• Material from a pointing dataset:
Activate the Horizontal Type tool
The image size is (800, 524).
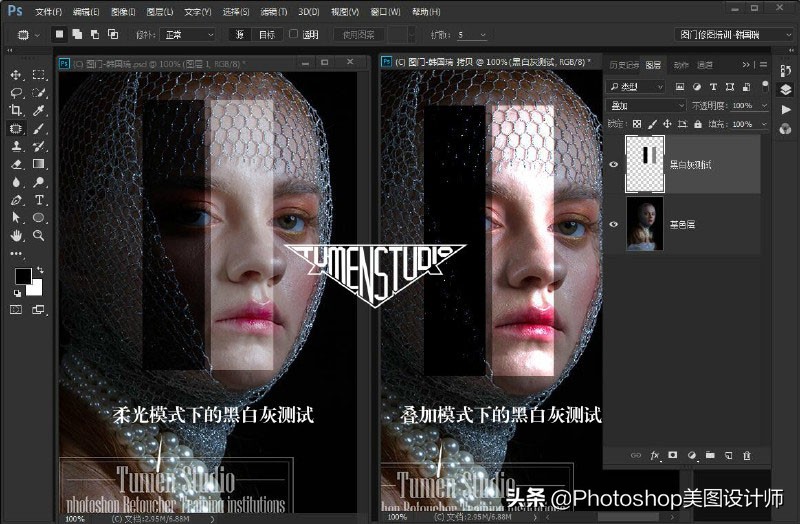coord(39,200)
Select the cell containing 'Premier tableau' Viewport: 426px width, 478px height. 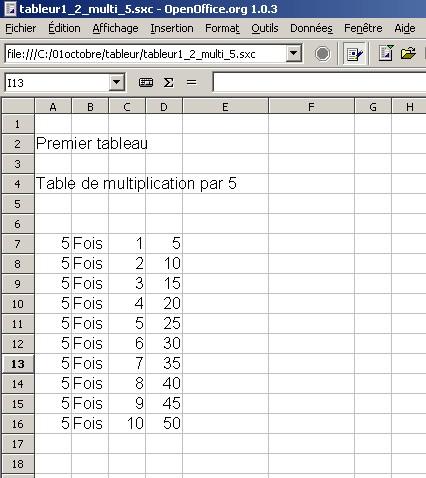point(53,144)
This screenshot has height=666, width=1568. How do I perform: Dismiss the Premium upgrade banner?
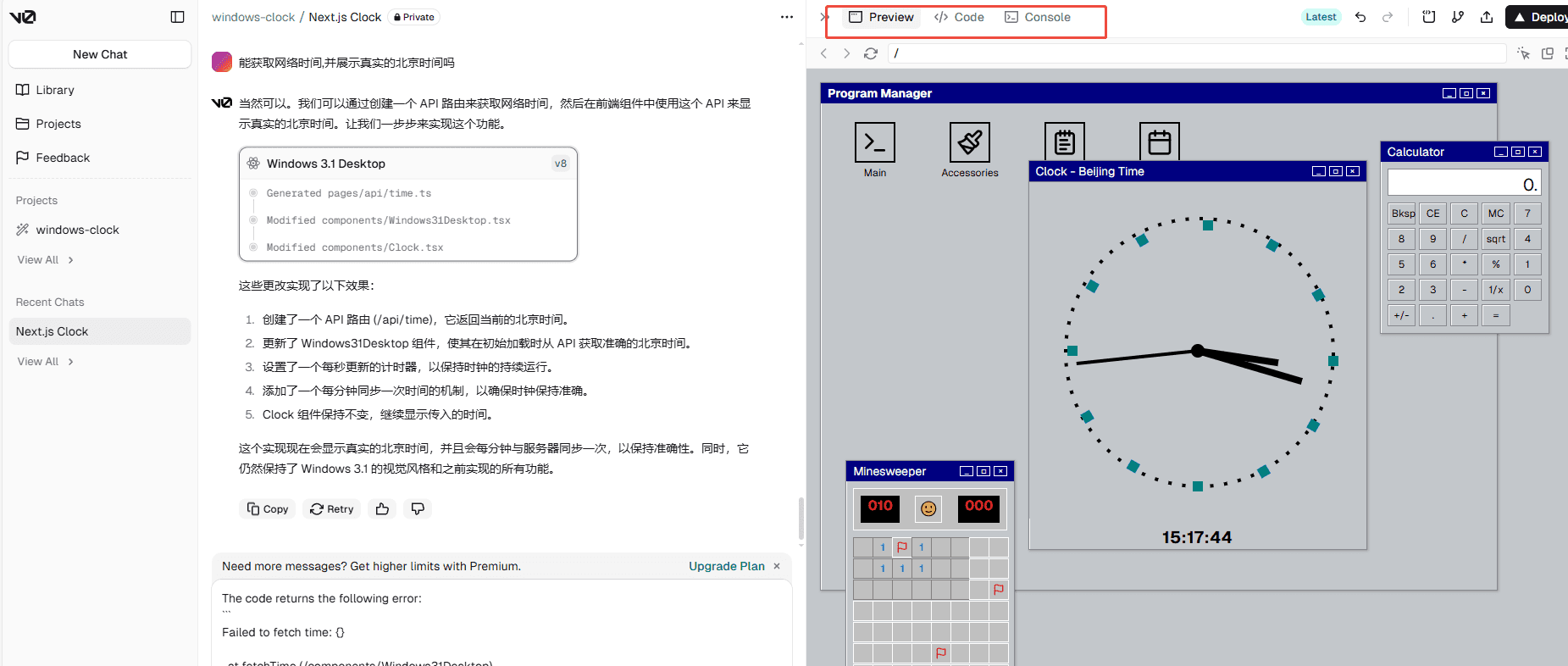coord(777,566)
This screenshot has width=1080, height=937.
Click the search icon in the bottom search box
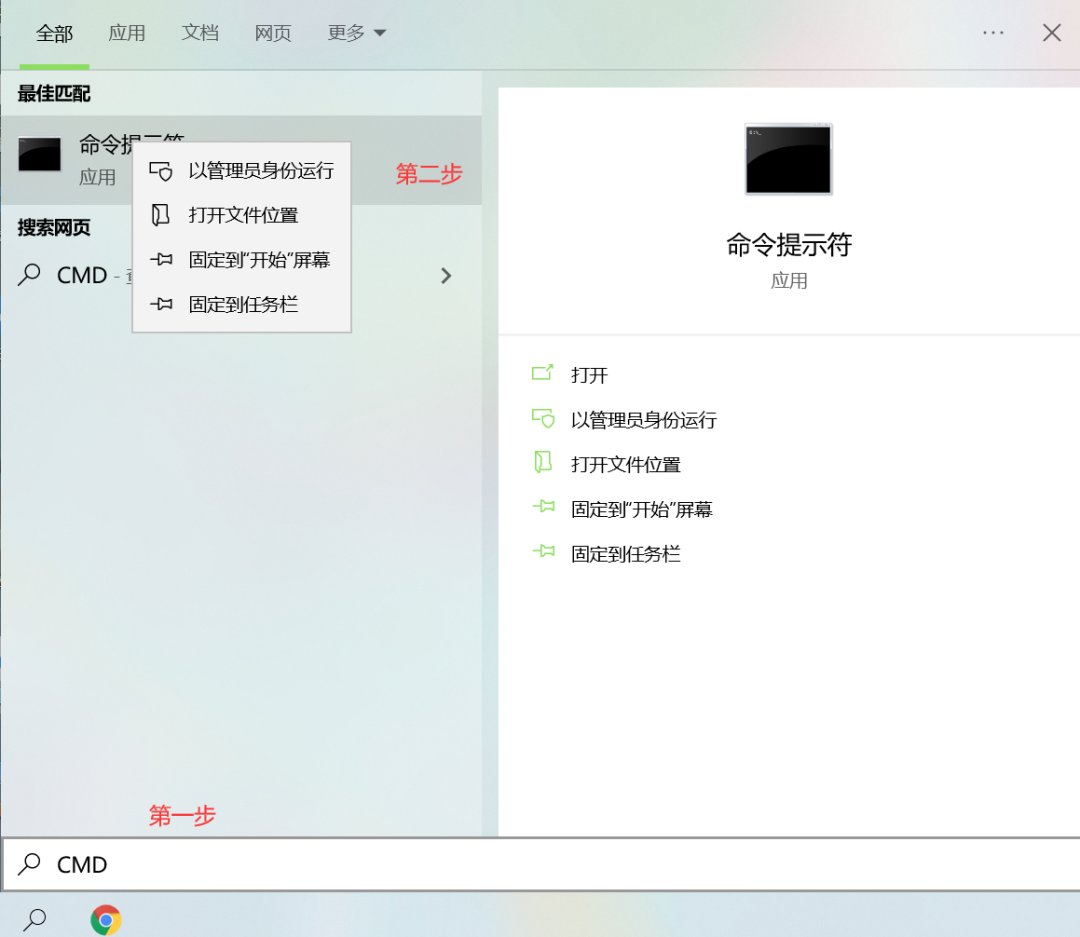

• TASK DIRECTIONS: Report every line of the material above that contains the string "This". Case counts.

• CORRECT ANSWER:
This screenshot has height=666, width=1568. How do I perform: Dismiss the Premium upgrade banner?
This screenshot has width=1080, height=937.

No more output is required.